Bill 9, the Attorney General Statutes Amendment Act, was introduced earlier this month and would amend the governing legislation for the provincial civil resolution tribunal (CRT), which adjudicates small claims disputes under $5,000 and was given the power to deal with certain motor vehicle cases in 2018. The current judicial oversight mechanism for small claims disputes, which can lead to a complete rehearing of the dispute in provincial court, would be replaced with judicial review in the B.C. Supreme Court. The bill would also give the CRT authority to resolve disputes about decisions from the Insurance Corporation of British Columbia (ICBC) which assign responsibility for vehicle accidents when an applicant is not also making a claim for benefits or damages.
Scott Stanley, Murphy Battista LLP
Scott Stanley of Murphy Battista LLP said moving to judicial review at the Supreme Court “probably makes good sense.”
“At the end of the day it makes sense to review a dispute on the basis of the transcript. In the old days an appeal was essentially a new trial — I would prefer that it was an appeal as opposed to a judicial review, but that may be a distinction without a difference,” he said. “And lawyers can’t really take too much umbrage to this because we haven’t really demonstrated a willingness to represent people practically or economically in small claims court when it comes to their civil disputes, so as long as people are getting their disputes resolved it is kind of hard to argue with.”
But Stanley did say he feels tribunals offer less access to the principles of fundamental justice than the courts.

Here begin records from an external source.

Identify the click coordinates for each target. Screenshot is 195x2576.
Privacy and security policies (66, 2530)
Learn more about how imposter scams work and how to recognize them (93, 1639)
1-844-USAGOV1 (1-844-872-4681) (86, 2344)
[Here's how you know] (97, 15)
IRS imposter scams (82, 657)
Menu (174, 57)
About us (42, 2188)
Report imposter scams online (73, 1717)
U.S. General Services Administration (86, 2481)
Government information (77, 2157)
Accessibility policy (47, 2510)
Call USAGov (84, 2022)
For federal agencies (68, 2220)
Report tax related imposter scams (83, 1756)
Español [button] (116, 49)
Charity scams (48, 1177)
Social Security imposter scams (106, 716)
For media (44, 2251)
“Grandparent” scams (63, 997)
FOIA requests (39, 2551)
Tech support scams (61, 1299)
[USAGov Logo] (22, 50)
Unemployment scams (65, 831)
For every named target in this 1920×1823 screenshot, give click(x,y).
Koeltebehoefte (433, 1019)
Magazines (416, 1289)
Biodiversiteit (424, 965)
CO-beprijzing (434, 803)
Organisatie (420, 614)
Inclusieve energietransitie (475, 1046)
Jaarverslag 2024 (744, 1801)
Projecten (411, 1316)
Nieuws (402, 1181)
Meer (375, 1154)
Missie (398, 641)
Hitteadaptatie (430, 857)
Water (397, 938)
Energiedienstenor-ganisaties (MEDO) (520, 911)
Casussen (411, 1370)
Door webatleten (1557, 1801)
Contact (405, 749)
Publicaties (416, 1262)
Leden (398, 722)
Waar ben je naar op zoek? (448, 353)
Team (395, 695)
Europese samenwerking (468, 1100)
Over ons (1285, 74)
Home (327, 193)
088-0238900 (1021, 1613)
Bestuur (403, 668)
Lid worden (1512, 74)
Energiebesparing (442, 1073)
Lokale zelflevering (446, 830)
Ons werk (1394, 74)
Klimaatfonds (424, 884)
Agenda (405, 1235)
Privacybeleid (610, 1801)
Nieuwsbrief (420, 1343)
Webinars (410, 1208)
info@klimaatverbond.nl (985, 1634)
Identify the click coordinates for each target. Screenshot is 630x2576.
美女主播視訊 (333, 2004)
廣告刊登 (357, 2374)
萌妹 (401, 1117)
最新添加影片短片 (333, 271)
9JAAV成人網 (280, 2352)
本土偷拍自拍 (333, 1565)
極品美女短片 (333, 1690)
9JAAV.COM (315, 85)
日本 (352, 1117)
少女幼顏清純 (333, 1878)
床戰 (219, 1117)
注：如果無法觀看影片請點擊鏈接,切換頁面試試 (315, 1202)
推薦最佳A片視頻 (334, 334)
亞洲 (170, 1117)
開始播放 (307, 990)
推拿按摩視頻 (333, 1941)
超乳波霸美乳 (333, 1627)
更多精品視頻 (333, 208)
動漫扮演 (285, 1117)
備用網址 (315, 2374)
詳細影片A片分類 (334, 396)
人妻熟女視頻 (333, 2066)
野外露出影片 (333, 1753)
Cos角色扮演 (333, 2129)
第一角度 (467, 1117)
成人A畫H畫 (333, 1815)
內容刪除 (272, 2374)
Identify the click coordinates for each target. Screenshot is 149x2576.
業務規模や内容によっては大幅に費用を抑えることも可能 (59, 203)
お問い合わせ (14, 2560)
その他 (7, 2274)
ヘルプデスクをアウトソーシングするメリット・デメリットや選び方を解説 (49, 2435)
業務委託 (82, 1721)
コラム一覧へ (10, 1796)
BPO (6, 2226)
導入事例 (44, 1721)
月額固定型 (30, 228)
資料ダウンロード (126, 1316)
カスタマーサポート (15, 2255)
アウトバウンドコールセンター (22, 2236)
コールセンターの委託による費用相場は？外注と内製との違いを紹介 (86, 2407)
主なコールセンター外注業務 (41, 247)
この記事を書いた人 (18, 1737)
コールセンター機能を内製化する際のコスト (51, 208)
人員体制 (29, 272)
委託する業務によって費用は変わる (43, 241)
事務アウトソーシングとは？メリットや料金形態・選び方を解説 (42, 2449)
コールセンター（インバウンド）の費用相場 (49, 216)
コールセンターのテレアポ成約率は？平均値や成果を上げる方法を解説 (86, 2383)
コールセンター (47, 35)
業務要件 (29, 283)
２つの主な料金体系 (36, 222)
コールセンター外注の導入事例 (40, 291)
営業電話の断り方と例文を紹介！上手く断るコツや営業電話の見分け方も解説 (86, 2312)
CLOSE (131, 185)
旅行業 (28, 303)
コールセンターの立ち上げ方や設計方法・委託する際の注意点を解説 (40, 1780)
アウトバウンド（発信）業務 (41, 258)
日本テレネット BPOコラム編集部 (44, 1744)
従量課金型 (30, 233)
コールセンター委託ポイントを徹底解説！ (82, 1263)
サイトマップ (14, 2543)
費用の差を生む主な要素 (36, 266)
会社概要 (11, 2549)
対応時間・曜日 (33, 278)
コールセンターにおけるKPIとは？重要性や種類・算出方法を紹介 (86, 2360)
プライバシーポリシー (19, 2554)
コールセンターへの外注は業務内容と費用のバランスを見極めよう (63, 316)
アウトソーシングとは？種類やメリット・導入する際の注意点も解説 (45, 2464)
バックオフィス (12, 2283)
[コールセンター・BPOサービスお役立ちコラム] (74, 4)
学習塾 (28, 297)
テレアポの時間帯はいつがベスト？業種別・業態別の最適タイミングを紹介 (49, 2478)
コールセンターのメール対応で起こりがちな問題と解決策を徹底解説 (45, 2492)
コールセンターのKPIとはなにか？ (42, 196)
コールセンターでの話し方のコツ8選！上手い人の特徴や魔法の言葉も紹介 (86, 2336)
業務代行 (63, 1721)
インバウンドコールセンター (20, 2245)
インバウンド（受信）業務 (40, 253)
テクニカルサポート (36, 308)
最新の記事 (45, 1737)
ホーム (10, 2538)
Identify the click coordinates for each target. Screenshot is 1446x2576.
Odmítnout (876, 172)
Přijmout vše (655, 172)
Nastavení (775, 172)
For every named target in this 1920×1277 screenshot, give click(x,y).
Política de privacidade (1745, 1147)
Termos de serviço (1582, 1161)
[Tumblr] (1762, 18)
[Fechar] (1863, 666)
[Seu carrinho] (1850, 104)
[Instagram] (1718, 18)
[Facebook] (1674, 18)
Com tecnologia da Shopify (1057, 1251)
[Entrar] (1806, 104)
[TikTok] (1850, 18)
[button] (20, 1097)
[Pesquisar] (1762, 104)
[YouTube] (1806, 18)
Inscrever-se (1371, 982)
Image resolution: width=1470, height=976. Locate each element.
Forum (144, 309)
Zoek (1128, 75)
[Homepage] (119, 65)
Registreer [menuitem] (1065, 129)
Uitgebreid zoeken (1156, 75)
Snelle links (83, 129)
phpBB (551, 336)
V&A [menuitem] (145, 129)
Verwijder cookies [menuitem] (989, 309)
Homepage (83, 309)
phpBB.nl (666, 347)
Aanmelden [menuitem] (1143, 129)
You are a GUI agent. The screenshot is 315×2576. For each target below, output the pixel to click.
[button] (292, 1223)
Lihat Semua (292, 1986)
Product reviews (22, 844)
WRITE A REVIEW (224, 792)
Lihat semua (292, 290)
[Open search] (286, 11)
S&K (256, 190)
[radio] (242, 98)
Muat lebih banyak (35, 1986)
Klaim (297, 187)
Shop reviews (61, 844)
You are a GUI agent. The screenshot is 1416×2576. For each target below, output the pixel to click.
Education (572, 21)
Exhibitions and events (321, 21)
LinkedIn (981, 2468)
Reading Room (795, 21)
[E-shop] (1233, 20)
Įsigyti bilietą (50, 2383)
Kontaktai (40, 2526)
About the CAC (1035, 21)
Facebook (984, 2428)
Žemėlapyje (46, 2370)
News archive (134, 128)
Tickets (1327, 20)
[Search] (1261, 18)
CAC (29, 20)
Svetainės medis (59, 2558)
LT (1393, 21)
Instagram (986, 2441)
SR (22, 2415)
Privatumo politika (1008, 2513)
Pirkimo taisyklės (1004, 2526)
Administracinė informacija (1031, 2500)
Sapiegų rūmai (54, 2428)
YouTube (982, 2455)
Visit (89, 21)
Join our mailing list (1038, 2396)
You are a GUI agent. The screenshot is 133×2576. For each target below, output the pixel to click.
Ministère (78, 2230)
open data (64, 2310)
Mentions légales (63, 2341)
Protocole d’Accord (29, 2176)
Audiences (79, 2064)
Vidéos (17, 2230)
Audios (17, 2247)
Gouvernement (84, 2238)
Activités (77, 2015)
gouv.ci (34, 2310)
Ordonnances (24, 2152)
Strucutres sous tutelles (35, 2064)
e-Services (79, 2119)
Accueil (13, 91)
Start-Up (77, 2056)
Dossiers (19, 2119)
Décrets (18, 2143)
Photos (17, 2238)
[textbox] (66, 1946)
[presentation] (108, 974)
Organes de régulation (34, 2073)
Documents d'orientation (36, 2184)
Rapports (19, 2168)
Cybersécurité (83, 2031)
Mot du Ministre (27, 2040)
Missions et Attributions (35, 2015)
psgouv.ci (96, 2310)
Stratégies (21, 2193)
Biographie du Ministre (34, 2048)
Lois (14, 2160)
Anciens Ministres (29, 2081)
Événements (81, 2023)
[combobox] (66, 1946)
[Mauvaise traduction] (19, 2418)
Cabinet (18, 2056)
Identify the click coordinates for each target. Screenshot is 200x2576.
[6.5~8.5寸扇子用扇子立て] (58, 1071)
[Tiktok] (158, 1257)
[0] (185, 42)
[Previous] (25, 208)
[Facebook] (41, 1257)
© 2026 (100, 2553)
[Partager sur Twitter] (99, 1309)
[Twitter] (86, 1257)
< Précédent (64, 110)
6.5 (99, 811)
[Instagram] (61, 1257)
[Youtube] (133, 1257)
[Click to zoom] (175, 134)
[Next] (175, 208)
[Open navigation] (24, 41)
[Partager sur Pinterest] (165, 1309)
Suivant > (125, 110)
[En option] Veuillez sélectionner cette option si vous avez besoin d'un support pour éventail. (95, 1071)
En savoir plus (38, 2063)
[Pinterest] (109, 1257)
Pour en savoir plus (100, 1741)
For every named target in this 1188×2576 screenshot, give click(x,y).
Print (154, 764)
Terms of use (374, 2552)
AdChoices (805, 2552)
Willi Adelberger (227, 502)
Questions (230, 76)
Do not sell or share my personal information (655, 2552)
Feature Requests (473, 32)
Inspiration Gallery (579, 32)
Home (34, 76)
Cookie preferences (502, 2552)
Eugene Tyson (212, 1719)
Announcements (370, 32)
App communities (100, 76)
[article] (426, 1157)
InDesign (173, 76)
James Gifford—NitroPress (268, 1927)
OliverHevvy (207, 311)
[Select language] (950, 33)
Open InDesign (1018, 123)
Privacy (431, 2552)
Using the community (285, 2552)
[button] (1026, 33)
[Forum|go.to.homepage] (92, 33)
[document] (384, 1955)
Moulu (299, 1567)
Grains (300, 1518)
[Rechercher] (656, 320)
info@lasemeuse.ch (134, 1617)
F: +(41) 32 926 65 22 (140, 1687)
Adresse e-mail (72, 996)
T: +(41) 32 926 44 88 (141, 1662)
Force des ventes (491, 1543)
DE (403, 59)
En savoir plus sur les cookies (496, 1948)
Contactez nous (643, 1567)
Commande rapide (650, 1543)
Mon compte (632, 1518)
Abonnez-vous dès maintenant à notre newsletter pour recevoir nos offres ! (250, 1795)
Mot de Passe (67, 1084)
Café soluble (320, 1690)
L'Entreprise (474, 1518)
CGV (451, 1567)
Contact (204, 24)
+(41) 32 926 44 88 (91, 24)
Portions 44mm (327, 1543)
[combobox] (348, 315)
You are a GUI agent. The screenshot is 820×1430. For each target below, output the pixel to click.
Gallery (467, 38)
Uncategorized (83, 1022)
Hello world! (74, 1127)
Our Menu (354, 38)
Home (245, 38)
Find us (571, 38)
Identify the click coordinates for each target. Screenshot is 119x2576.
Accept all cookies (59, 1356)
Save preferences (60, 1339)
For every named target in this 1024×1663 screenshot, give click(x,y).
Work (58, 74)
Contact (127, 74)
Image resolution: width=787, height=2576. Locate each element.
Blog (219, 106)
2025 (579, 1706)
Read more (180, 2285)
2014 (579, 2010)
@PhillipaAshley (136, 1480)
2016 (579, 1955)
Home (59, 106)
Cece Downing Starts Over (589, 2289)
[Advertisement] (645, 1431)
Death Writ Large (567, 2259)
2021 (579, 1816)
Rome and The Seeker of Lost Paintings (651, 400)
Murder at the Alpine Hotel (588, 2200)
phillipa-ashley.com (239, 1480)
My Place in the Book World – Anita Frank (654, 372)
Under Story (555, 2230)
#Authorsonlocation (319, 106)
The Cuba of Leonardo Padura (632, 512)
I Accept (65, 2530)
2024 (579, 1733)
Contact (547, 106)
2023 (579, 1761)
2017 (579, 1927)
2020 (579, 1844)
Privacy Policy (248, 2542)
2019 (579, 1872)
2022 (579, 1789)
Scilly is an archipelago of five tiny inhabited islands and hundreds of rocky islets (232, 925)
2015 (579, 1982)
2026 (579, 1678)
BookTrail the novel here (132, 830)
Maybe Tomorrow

“And any departure from those principles is something that people need to pay attention to, and I think that any intrusion on the court’s jurisdiction should not be done lightly — unless they demonstrate that the small claims court is being overrun by these motor vehicle disputes I don’t really understand the logic of taking them from provincial court,” he said. “Lawyers are really the only people who know how important and meaningful these rights are and the vast majority of people will never have to engage the court’s services, but for these small number who do they certainly appreciate how important these services are, and we really need to speak up on behalf of the public.”
The bill would also change the Legal Profession Act and the Notaries Act to give the Law Foundation of B.C. and the Notary Foundation of British Columbia the authority to approve the interest rates and service charges on lawyers’ and notaries’ pooled trust accounts. Both organizations earn their revenues primarily through these accounts, which are used to support law libraries and services in the area of legal education and legal aid, among others.
Law Foundation chair Lindsay LeBlanc said the changes would promote certainty and reliability for the funding that the foundation distributes.
“This is a good thing for people throughout B.C., particularly for those who are unable to afford representation in dealings with the justice system,” said LeBlanc. “This benefits the collective good by providing more financial certainty for organizations providing vital free or low-cost services across the province.”
And a second bill before legislators would change the Interjurisdictional Support Orders Act to implement the 2007 Hague Child Support Convention on setting, changing and enforcing child support duties when parents or guardians live in different countries. The government said the legislation, which standardizes processes, forms and timelines, would increase the number of jurisdictions that B.C. can work with regarding cross-border child support matters to make it easier to enforce and collect child support payments.
The two bills have passed second reading at the B.C. legislature.